El autoconcepto es la percepción que una persona tiene de sí misma. Incluye:
Características físicas, Rasgos de personalidad, Capacidades y habilidades, Valores, creencias y aspiraciones.
Es una construcción interna que se forma desde la infancia y se va ajustando (o reforzando) a lo largo de la vida. No es estático, pero puede volverse rígido si no se revisa con conciencia.
¿Por qué es tan importante?
Porque el autoconcepto influye en:
La autoestima (cómo nos valoramos)
La toma de decisiones (qué creemos que merecemos)
Las relaciones (cómo nos vinculamos con los demás)
La motivación (qué creemos que somos capaces de lograr)
Una persona con un autoconcepto positivo y flexible suele adaptarse mejor a los cambios, afrontar desafíos con mayor seguridad y establecer vínculos más sanos.
¿Cómo se forma?
El autoconcepto se construye a partir de:
Mensajes recibidos en la infancia (“eres inteligente”, “eres torpe”, “no sabes hacer nada”)
Experiencias personales (logros, fracasos, relaciones)
Comparaciones sociales (cómo nos vemos frente a los demás)
Reflexión interna (cómo interpretamos lo que vivimos)
Y aunque muchas de estas influencias son externas, el poder de redefinirnos está dentro de nosotros.
¿Cómo fortalecer un autoconcepto saludable?
Cuestionar creencias limitantes
¿Quién dijo que no eras suficiente? ¿Por qué sigues creyéndolo?
Reconocer logros y cualidades
No se trata de inflar el ego, sino de ver con claridad lo que sí hay.
Aceptar la imperfección
No necesitas ser perfecto para ser valioso.
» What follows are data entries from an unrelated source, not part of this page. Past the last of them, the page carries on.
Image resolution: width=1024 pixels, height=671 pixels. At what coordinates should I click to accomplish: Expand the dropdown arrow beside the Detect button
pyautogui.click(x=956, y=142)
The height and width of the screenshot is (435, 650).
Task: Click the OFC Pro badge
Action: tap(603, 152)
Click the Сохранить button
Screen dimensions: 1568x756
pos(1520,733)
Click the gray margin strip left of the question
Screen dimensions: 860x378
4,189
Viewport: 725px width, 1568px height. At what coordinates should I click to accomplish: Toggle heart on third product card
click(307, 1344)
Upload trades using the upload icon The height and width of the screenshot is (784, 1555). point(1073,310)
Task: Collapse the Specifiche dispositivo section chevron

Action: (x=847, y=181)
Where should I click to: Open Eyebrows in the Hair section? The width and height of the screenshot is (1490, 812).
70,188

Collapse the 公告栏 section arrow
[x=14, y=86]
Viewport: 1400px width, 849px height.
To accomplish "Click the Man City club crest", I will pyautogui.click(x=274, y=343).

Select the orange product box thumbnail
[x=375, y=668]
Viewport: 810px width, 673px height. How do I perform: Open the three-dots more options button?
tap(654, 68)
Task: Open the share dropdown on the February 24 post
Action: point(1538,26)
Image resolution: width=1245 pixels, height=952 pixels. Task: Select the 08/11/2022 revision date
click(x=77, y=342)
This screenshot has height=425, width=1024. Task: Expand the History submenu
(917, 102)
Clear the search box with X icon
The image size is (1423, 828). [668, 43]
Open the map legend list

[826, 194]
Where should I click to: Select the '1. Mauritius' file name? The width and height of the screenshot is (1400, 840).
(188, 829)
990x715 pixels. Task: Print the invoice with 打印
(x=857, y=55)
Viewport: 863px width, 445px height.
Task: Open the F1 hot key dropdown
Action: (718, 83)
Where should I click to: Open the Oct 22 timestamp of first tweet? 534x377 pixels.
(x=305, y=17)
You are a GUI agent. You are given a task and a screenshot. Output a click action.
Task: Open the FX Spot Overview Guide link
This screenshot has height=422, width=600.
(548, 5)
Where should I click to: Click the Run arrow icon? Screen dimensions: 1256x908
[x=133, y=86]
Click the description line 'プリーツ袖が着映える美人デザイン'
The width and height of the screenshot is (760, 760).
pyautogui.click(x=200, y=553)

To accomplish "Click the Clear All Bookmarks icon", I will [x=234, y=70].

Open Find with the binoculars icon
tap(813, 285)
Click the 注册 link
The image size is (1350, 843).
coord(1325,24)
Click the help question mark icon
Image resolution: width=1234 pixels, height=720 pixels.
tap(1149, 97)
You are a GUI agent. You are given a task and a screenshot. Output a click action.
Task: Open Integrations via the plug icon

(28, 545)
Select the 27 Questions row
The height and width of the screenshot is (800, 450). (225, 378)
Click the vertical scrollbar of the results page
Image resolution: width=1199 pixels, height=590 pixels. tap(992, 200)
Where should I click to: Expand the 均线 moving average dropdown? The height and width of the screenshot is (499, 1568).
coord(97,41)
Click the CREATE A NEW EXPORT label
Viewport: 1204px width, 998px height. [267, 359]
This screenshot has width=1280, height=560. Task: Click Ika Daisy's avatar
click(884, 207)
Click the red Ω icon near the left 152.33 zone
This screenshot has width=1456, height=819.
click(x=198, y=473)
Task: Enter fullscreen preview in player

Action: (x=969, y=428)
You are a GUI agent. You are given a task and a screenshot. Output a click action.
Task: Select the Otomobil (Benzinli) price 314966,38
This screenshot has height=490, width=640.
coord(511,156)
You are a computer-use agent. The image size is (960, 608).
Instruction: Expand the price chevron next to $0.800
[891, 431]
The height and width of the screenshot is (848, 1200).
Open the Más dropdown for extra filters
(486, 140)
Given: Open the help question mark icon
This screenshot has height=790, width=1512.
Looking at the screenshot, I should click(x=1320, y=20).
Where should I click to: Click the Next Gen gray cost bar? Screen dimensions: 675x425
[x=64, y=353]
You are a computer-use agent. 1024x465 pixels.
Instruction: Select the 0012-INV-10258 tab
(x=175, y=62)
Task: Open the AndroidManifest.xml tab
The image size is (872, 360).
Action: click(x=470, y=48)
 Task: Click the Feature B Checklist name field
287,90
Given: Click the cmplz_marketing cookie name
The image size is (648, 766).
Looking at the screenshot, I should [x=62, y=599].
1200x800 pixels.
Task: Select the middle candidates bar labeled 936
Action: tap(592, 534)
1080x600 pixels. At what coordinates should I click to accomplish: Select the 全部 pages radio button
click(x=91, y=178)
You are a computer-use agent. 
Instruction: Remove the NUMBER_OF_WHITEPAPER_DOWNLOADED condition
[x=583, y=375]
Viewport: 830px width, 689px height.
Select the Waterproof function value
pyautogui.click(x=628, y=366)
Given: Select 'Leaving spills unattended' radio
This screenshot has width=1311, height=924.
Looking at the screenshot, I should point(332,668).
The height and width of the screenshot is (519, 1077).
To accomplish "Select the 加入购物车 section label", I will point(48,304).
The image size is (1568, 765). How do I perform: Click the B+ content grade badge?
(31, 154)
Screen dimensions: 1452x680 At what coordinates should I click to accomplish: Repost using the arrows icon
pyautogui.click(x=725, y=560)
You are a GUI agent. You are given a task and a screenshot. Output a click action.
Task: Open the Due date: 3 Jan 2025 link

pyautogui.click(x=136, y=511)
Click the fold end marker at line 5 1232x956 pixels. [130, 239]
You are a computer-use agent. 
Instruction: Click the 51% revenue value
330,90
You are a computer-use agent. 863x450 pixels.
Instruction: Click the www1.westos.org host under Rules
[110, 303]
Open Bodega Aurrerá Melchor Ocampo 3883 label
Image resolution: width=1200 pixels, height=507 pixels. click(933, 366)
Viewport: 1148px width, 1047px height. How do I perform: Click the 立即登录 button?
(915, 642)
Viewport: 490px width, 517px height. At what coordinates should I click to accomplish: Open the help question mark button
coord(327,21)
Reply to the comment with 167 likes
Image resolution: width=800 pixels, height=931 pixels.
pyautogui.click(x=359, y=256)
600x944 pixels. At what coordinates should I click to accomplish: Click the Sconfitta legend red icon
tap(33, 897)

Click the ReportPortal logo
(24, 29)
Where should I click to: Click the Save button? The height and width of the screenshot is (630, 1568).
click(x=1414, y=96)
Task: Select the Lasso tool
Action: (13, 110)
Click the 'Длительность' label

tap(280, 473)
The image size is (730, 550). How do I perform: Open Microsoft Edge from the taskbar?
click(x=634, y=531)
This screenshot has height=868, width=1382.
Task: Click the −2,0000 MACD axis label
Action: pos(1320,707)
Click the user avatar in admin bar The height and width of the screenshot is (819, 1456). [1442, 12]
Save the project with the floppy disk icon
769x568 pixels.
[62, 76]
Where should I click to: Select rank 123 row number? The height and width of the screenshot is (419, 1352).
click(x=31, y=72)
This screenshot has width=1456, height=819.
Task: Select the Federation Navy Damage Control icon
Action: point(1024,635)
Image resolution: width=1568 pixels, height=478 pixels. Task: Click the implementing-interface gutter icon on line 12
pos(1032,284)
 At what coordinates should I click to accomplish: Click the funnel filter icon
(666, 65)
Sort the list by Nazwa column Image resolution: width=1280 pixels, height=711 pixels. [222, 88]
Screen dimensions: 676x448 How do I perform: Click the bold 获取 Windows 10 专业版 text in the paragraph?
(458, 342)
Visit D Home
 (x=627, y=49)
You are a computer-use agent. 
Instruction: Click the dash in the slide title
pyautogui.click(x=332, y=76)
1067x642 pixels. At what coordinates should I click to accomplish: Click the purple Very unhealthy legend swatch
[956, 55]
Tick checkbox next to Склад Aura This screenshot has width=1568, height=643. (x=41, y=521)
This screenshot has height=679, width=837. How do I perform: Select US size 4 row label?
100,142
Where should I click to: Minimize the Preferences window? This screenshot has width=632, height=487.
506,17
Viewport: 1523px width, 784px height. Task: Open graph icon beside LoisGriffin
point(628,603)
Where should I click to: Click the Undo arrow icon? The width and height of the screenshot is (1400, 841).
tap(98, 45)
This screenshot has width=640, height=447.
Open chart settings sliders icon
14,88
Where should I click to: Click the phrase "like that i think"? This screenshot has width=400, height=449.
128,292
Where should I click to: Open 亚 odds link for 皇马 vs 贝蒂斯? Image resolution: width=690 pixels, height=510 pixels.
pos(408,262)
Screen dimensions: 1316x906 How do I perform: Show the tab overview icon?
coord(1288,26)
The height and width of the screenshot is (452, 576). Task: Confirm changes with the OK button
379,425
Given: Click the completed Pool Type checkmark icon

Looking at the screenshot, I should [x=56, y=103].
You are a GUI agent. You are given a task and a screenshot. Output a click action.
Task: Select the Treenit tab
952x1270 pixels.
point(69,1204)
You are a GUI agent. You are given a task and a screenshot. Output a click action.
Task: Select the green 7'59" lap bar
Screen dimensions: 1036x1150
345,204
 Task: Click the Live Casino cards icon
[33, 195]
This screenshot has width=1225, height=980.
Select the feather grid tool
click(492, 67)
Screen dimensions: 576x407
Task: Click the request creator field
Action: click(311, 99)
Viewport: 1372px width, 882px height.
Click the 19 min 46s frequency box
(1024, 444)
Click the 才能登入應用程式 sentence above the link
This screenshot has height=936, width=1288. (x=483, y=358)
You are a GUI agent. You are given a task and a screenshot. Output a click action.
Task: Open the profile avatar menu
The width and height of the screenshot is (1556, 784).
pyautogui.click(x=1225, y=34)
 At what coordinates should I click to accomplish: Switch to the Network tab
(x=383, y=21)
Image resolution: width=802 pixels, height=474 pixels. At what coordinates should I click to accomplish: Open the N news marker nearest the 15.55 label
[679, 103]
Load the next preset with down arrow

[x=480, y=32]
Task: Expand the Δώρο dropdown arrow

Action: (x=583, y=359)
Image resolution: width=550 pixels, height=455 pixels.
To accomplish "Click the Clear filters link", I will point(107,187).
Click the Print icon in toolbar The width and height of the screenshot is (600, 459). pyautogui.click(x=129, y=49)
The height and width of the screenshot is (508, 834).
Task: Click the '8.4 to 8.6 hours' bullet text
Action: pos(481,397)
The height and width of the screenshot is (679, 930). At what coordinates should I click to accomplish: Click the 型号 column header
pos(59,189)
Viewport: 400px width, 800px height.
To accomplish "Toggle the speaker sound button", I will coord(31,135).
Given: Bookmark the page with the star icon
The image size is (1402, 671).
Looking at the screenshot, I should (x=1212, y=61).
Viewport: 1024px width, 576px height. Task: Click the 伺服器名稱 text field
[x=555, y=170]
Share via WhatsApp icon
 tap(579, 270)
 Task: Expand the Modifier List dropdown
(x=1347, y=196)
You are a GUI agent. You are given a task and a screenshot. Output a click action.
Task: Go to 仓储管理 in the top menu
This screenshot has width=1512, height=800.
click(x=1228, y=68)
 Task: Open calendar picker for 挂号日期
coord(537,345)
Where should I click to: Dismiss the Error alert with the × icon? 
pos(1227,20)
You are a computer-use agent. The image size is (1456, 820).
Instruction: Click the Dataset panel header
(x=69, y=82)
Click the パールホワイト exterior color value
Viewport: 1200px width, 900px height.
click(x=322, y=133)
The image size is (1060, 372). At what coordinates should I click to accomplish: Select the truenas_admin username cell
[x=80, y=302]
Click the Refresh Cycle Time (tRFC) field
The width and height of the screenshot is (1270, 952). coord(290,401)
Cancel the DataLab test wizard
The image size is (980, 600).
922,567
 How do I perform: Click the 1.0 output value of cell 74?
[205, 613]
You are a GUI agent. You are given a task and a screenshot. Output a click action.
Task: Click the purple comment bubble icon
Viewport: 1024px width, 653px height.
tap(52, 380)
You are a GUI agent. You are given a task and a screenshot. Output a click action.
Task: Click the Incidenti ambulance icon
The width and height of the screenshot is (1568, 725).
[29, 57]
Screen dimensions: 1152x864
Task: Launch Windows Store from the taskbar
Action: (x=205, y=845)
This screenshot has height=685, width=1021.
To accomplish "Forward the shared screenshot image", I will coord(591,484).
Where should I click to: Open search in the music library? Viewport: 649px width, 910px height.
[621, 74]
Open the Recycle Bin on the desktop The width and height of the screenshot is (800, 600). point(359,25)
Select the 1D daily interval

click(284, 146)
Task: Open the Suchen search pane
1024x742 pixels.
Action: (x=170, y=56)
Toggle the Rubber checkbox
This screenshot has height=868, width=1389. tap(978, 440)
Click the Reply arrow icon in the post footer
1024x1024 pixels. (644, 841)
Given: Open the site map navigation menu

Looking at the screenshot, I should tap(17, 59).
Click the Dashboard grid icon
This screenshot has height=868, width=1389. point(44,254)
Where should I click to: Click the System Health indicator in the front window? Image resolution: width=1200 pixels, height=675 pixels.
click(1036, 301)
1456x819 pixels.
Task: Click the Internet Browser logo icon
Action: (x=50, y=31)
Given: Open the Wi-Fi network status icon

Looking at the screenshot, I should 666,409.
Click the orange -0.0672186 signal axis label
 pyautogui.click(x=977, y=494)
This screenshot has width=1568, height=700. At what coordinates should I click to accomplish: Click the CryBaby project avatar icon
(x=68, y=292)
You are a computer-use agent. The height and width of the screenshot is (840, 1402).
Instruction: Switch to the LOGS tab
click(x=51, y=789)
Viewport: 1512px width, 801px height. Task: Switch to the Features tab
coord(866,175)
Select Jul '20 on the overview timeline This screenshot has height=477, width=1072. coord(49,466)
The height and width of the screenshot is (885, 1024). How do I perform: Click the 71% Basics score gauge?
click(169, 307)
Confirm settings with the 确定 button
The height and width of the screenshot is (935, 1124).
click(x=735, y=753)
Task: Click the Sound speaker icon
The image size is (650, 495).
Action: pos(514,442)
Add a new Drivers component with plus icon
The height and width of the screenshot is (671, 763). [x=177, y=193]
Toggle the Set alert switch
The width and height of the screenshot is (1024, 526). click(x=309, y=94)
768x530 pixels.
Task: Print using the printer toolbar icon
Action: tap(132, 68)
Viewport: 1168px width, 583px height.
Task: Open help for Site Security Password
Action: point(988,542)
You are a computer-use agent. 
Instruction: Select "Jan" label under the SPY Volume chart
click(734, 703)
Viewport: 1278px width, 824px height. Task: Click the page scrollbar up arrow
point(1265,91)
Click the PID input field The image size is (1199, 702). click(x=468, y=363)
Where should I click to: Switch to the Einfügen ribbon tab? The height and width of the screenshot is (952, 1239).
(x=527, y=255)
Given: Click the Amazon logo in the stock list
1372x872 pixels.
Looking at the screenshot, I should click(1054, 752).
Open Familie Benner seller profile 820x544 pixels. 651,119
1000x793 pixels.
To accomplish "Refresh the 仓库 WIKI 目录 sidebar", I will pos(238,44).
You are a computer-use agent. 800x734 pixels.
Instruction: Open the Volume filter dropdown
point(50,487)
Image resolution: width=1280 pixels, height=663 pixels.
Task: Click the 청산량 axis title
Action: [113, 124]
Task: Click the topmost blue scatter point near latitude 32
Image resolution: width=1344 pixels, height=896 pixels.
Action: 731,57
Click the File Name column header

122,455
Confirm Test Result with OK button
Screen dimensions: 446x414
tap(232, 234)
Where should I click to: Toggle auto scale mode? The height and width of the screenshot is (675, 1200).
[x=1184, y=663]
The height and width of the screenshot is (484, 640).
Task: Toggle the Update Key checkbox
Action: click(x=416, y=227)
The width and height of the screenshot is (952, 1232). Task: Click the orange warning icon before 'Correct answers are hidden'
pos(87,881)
La autenticidad es más poderosa que la perfección.
Rodearte de vínculos nutritivos
Las personas que te ven con amor y respeto ayudan a reflejarte con más verdad.
Practicar el diálogo interno consciente
La forma en que te hablas cada día moldea tu autoconcepto. Sé tú mejor aliado.
Redefinirse es posible
El autoconcepto no es una sentencia. Es una historia que puedes reescribir. A veces, basta con mirar hacia dentro con honestidad, soltar lo que ya no te representa, y permitirte descubrir quién eres hoy… más allá de lo que te dijeron, más allá de lo que temiste, más allá de lo que creíste.
Porque al final, el verdadero poder no está en cómo te ven los demás, sino en cómo decides verte tú.